WHAT IS ASKED
Lay out each line of all the entries below as a numbered list, leaving out blank lines and the pictures.

-- DATA TO USE start --

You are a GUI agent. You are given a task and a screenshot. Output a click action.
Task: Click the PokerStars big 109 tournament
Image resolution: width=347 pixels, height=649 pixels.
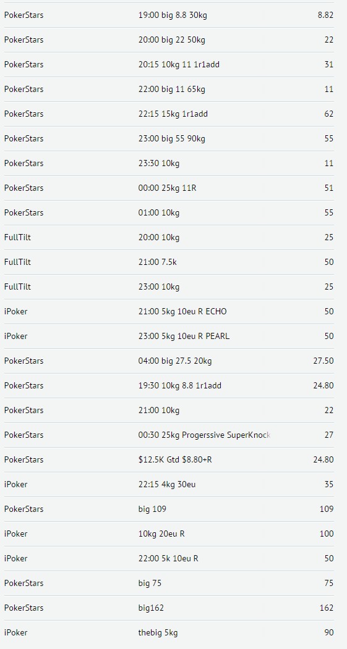169,509
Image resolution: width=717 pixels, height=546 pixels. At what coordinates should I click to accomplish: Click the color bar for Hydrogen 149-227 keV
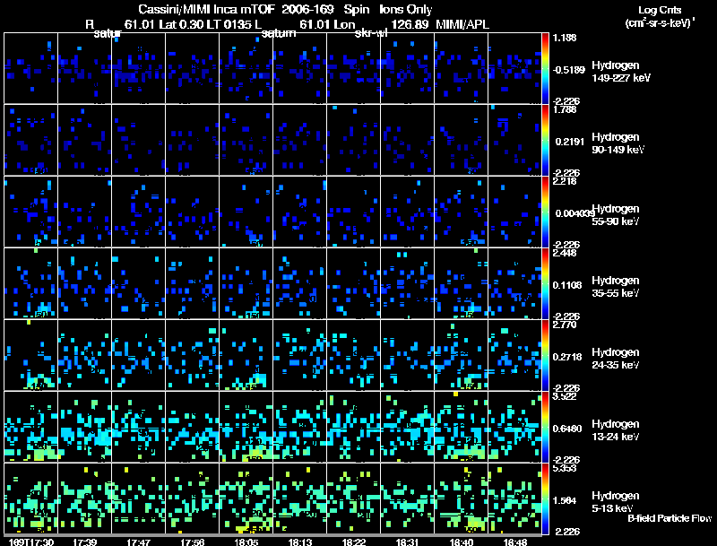click(547, 68)
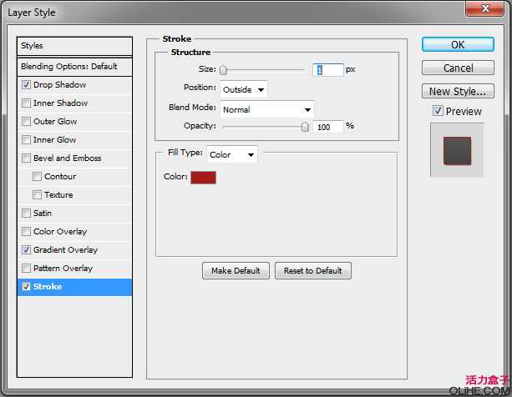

-- DATA TO USE end --

OUTPUT
1. You are a GUI agent. You are given a task and a screenshot. Output a click action.
2. Task: Click the PokerStars big 109 tournament
3. Image resolution: width=347 pixels, height=649 pixels.
4. 169,509
5. Image resolution: width=717 pixels, height=546 pixels. At what coordinates should I click to accomplish: Click the color bar for Hydrogen 149-227 keV
6. click(547, 68)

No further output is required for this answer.